Schweizerische Gesellschaft für Parodontologie

Schweiz. Gesellschaft für Parodontologie - Parodontitis: Eine meist unerkannte, aber in der Bevölkerung weit verbreitete Erkrankung de Zahnbettes

Prof. Dr. med. dent. Andrea Mombelli

    Zürich (ots) - Etwa drei von vier Menschen leiden irgend einmal in ihrem Leben an Parodontitis. Blutendes Zahnfleisch ist der erste, und meistens auch der einzige für den Patienten wahrnehmbare Hinweis, dass das Parodont - das Gewebe, das den Zahn im Kieferknochen verankert - krank ist. Ohne dass der Patient viel merkt, beginnen sich um den Zahn herum der Knochen und der Faserapparat aufzulösen, der den Zahn im Kiefer hält.

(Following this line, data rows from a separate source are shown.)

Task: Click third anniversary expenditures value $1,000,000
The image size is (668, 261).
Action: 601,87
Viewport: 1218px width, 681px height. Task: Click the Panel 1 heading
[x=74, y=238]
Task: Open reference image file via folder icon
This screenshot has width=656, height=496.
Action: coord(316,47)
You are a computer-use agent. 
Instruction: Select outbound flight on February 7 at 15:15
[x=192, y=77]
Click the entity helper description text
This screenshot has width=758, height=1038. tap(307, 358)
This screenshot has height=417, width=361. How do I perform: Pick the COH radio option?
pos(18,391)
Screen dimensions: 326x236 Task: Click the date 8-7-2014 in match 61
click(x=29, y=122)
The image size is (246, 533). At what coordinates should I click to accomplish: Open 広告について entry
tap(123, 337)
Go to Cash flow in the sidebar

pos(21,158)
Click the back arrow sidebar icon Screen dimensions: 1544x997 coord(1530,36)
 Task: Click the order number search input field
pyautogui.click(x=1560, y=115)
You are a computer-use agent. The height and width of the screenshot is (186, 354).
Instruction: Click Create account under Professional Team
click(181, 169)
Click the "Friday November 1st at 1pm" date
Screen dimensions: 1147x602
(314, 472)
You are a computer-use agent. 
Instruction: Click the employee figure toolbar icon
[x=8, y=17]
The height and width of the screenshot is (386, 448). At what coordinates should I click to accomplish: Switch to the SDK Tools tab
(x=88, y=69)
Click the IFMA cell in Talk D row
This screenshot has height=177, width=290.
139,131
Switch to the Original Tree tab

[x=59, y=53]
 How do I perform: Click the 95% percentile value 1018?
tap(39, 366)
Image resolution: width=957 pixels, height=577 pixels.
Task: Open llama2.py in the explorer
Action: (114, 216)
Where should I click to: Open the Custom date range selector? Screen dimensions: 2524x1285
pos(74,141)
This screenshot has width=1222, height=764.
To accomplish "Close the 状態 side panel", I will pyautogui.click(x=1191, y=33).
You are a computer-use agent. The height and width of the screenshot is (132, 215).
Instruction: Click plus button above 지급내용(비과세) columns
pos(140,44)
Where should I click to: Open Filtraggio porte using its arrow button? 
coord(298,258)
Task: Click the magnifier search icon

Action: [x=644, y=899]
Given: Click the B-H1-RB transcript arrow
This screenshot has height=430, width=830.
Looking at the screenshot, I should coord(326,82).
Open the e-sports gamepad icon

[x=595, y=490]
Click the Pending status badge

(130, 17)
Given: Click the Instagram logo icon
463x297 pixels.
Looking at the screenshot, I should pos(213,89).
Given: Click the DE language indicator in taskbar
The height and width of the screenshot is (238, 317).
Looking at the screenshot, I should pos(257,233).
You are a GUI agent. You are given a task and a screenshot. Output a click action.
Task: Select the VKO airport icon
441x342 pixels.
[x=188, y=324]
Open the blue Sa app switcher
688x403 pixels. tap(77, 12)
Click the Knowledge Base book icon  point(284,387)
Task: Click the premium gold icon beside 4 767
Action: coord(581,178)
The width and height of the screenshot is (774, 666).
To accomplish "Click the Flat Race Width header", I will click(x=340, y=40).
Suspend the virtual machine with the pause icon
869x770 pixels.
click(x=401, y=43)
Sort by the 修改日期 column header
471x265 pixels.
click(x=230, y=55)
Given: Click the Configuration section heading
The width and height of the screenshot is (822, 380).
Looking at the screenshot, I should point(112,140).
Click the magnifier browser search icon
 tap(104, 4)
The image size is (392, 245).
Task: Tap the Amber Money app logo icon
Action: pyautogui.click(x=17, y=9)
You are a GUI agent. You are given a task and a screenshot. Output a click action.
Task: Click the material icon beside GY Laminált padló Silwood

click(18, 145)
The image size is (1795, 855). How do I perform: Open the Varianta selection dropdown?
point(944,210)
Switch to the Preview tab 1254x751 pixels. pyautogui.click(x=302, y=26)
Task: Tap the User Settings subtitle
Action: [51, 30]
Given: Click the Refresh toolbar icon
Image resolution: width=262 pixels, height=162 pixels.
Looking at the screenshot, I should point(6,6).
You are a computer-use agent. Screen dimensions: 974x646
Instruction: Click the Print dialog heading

Falls die Krankheit lange unerkannt bleibt - oder nicht behandelt wird, kann sich der Schwundprozess so weit fortsetzen, dass der Zahn sich lockert und schliesslich ausfällt.

    Bakterienbeläge zerstören das Zahnfundament

    Parodontitis wird durch Bakterien verursacht, die sich auf den Zähnen ablagern und sich bei schlechter Mundhygiene stark vermehren. Falls man diese Ablagerungen nicht regelmässig entfernt, werden sie hart. Es entsteht Zahnstein, der mit der Zahnbürste nicht mehr beseitigt werden kann. Eine gute Mundhygiene - sowie die regelmässige Entfernung hart gewordener Beläge durch den Zahnarzt oder die Dentalhygienikerin sind der beste Schutz vor Parodontitis. Nicht alle Bakterien im Mund sind jedoch für das Parodont gleich gefährlich, und nicht jeder Mensch ist gleich anfällig. Wichtige Faktoren, die das Parodont auf diese Bakterien empfindlicher machen sind starkes Rauchen, Diabetes und andere allgemeine Erkrankungen.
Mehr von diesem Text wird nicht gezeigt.